Path Image

Hilar lymph nodes are exapanded by coalescing sheets of epithelioid granuolomas. Touton giant cells composed of a ring of peripheral nuclei are present.

Back to back granulomas composed of plump epithelioid histiocytes with scant remaining lymphoid cells are seen.

Occasionally calcification of multinucleated giant cells is noted.


Sarcoidosis is a multisystem disease characterized by the proliferation of non-caseating granulomas usually in the lung or lymph nodes. The clinical course varies from indolent and mild to a severe debilitating disease.


Tends to occur in young adults, with a peak incidence in ages 20-29. About 60% are asymptomatic, but when symptoms do occur they are often vague such as fatigue, weight loss, arthralgias, etc. Rashes, papules and skin nodules may appear-- skin lesions may be granulomatous or non-specific.

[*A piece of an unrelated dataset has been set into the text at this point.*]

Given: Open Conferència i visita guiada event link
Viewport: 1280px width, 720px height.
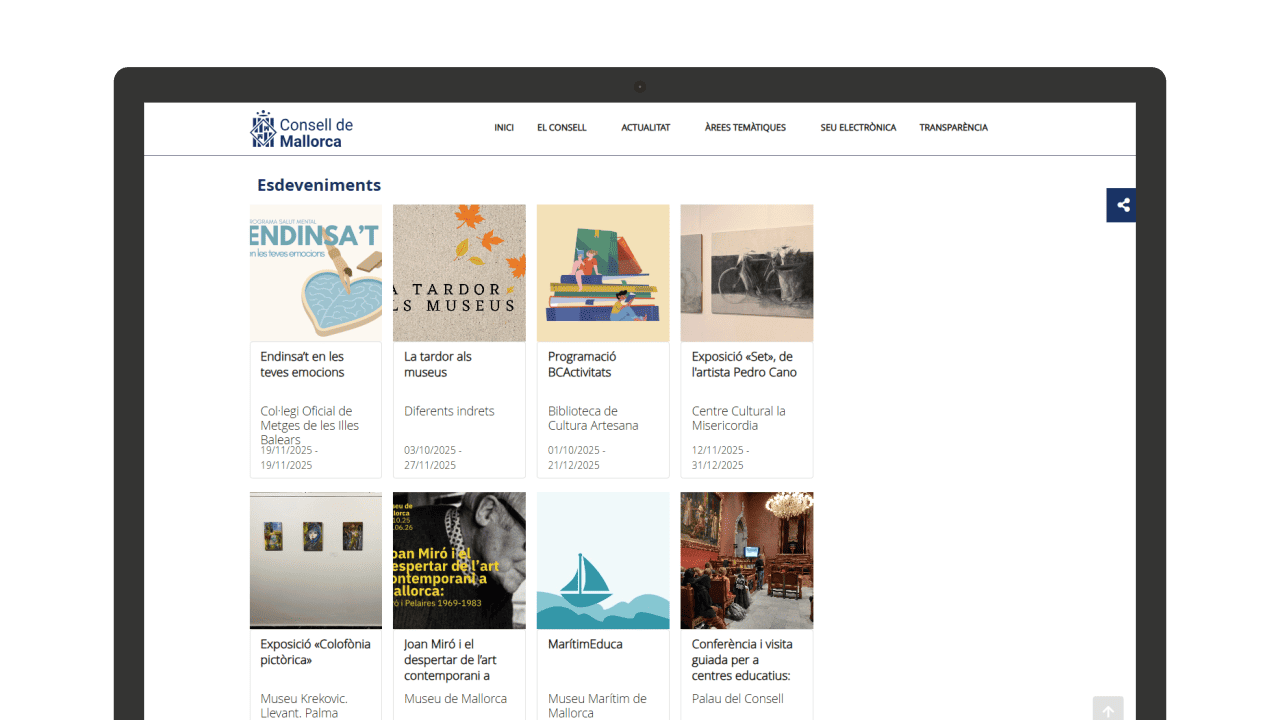Looking at the screenshot, I should 742,660.
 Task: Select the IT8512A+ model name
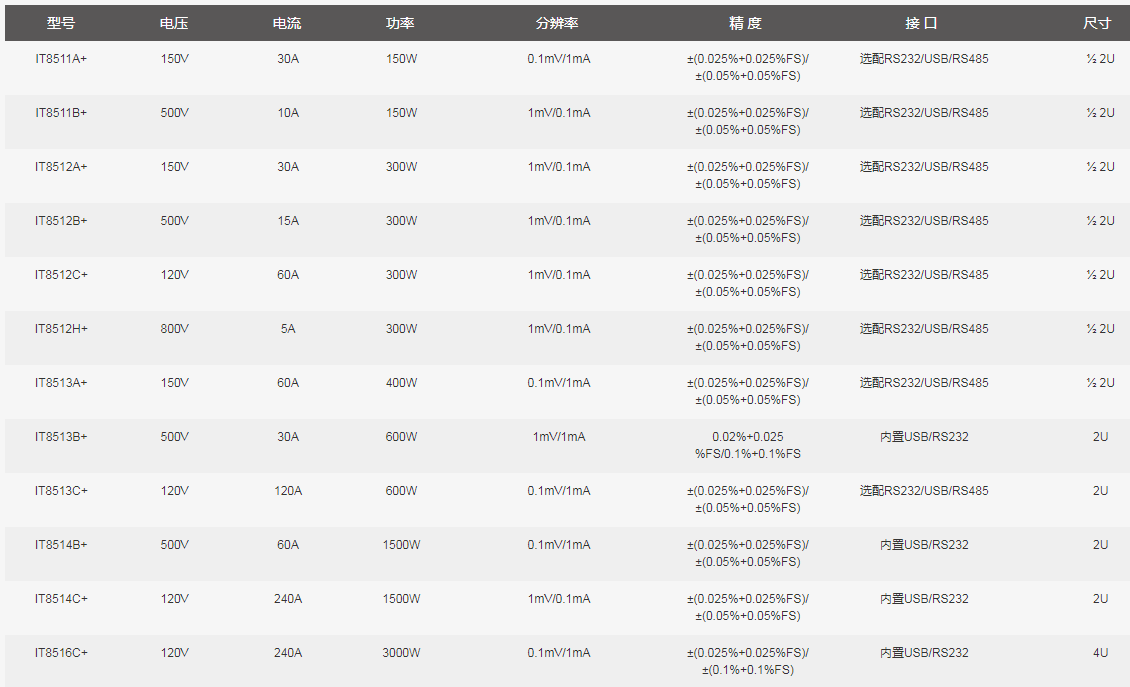point(61,167)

One can develop the combination of erythema nodosum, bilateral hilar lymphadenopathy and arthralgia, referred to as Löfgren syndrome. Involvement of the liver, heart, or brain can lead to symptoms related to these organs such as arrhythmias for cardiac involvement, 7th nerve paralysis in neurosarcoid, etc. Uveitis, lacrimal gland enlargement and parotitis are also potential problems.

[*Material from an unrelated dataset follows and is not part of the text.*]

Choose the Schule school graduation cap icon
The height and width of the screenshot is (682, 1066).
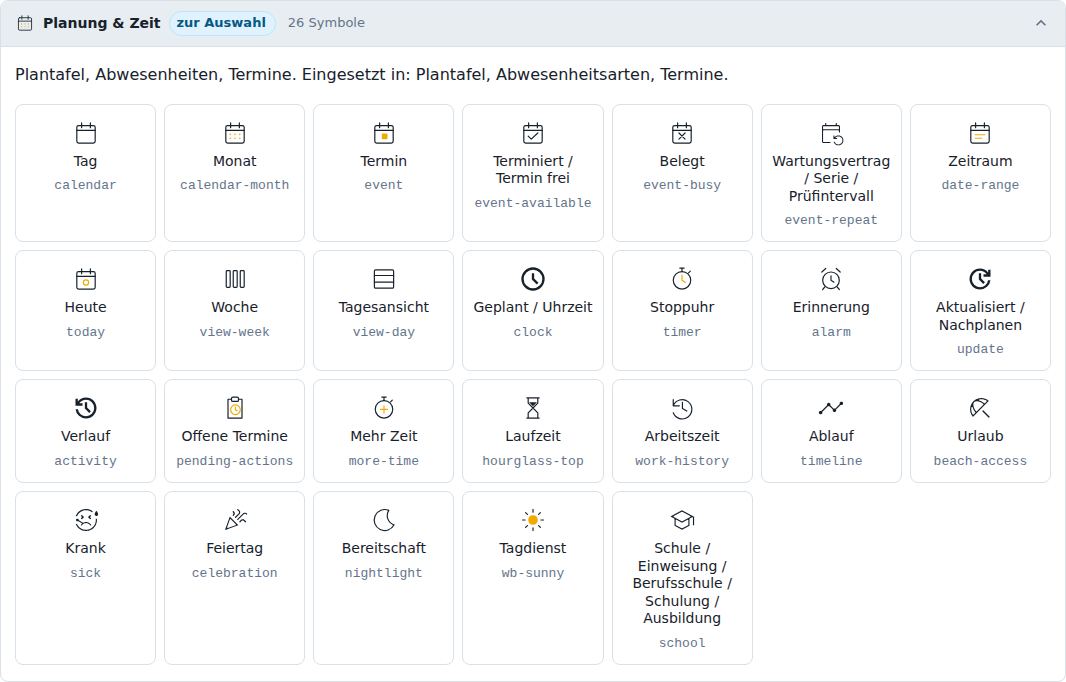click(x=682, y=520)
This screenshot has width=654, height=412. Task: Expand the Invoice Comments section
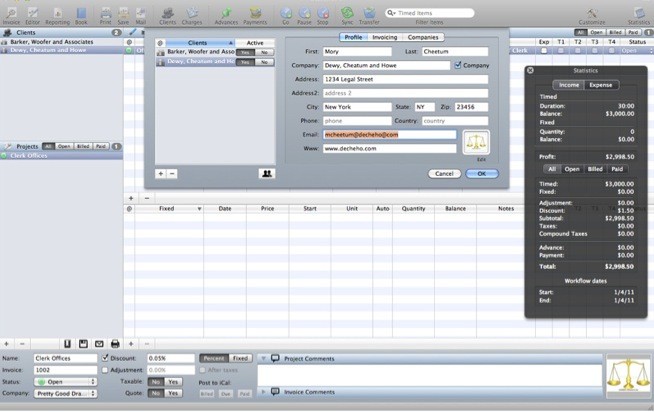pos(263,392)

Most individuals do not require treatment and remain asymptomatic, while some requiring treatment respond to steroids, and others do not. For unresponsive patients, methotrexate or azathioprine may be employed.


The natural course is extremely variable. Radiographic remission is most likely in those with mediastinal adenopathy alone, without direct pulmonary involvement. 10-30% develop chronic pulmonary problems such as pulmonary fibrosis, pulmonary hypertension and/or bronchiectesis, and most sarcoid-related deaths are pulmonary related. Patients carry increased risk of cancer, such as lung cancer and lymphoma. Sarcoid can also develop in the setting of malignancy.